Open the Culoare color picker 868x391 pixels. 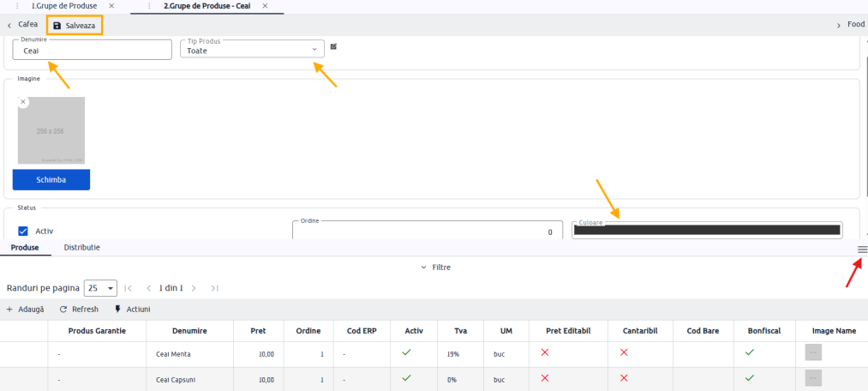point(706,230)
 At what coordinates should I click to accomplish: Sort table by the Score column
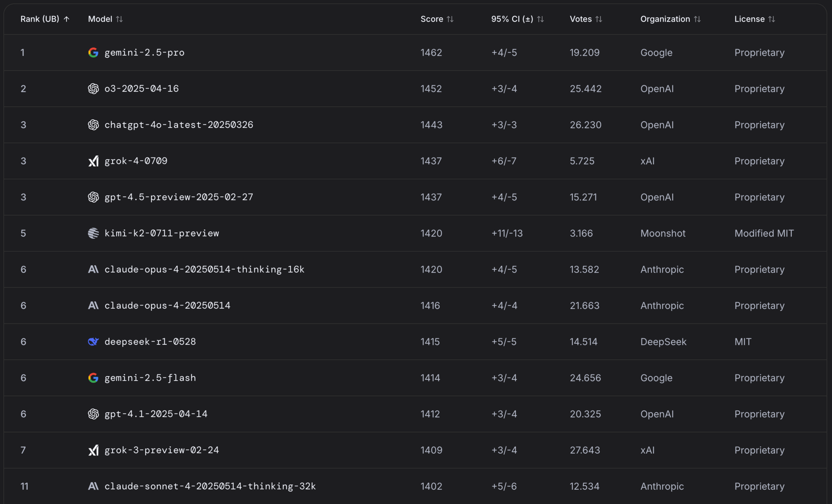pos(437,19)
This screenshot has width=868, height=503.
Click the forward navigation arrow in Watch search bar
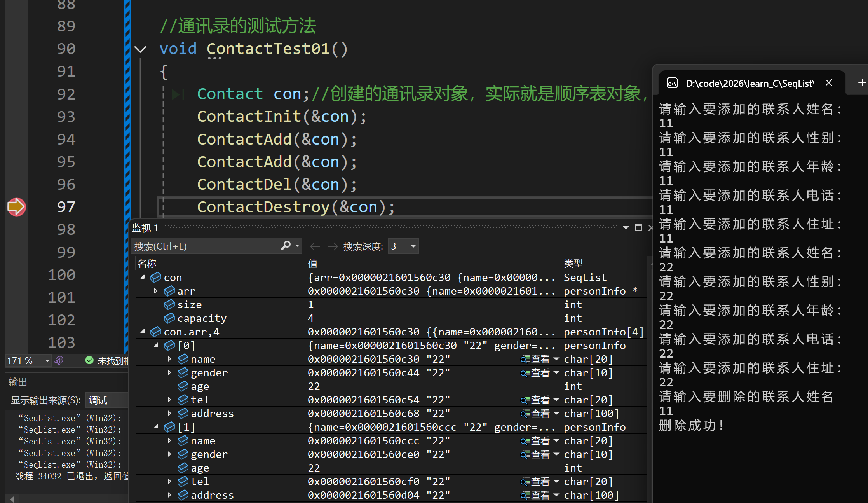[x=333, y=246]
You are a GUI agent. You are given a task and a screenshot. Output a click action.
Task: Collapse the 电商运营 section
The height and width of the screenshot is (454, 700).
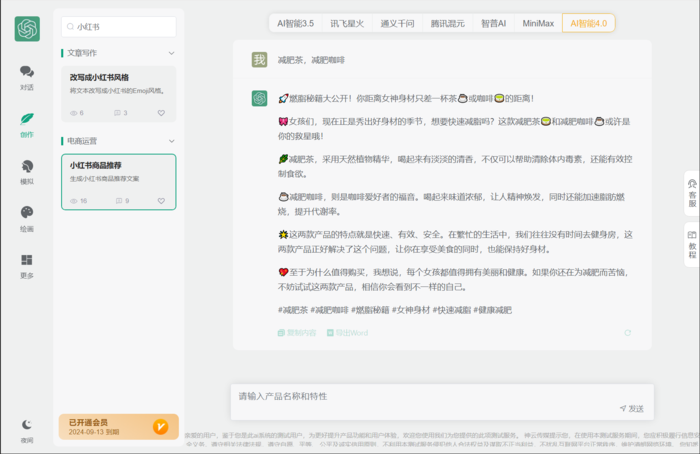(x=171, y=141)
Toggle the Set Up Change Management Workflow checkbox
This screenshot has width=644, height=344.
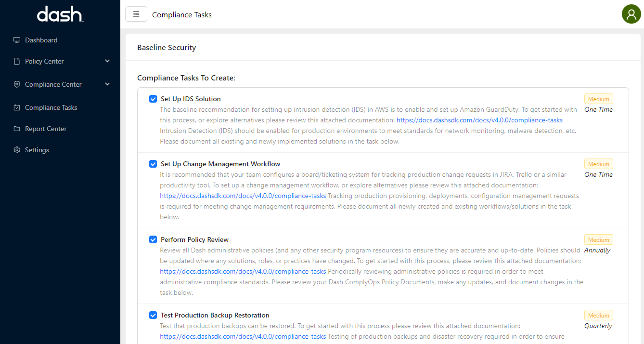tap(153, 164)
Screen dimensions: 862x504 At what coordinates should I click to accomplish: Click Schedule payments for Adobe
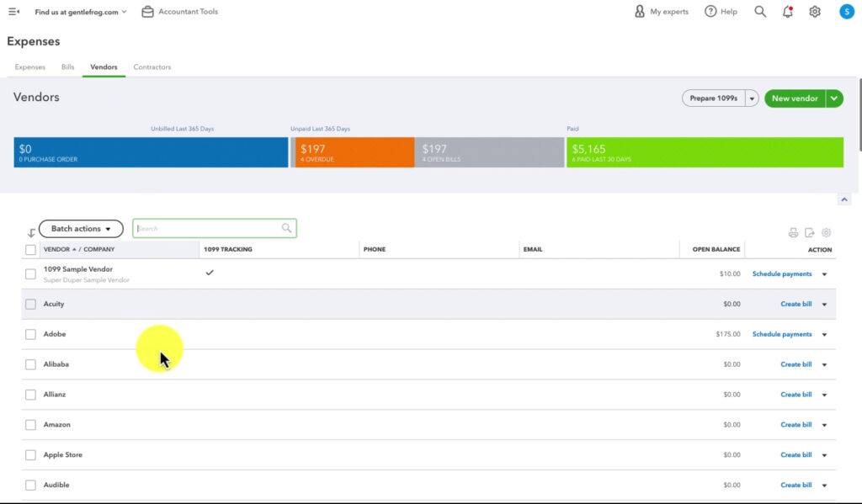click(x=783, y=334)
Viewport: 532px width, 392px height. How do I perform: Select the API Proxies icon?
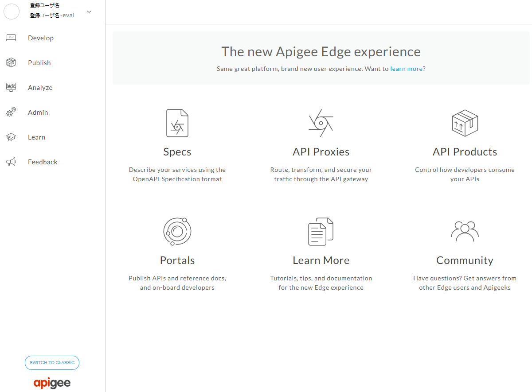pos(321,123)
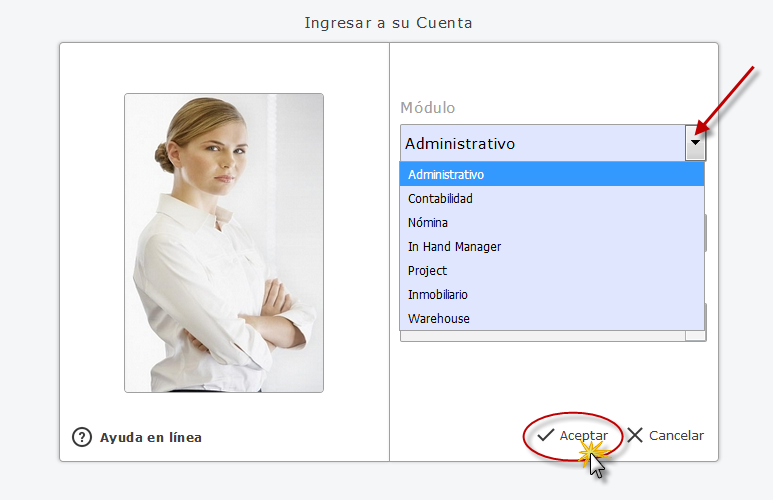Click the Módulo field label
This screenshot has width=773, height=500.
pyautogui.click(x=427, y=108)
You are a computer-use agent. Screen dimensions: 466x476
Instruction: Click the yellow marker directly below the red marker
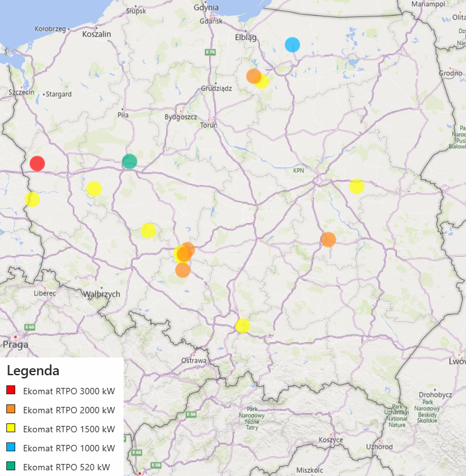32,199
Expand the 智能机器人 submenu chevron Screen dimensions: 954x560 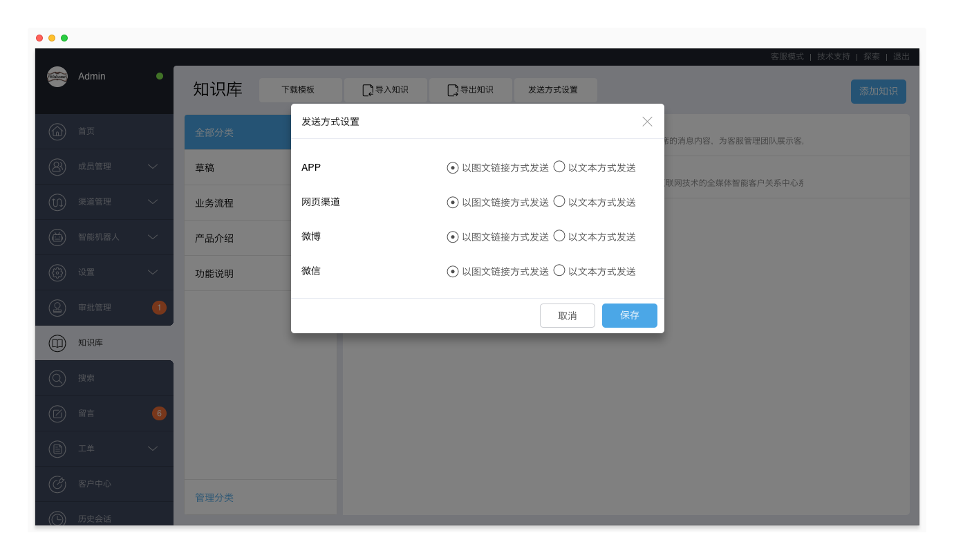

PROBLEM
Using the records above, return word for word the lines that begin at the one containing "Task: Collapse the 电商运营 section" and end at the one containing "You are a computer-use", both of them included and no pictures.

OUTPUT
Task: Collapse the 电商运营 section
The height and width of the screenshot is (454, 700).
(x=171, y=141)
Toggle the Set Up Change Management Workflow checkbox
This screenshot has width=644, height=344.
tap(153, 164)
Screen dimensions: 862x504 At what coordinates should I click to accomplish: Click Schedule payments for Adobe
click(x=783, y=334)
Viewport: 532px width, 392px height. How do I perform: Select the API Proxies icon?
pos(321,123)
Click the Módulo field label
This screenshot has width=773, height=500.
pyautogui.click(x=427, y=108)
You are a computer-use agent. Screen dimensions: 466x476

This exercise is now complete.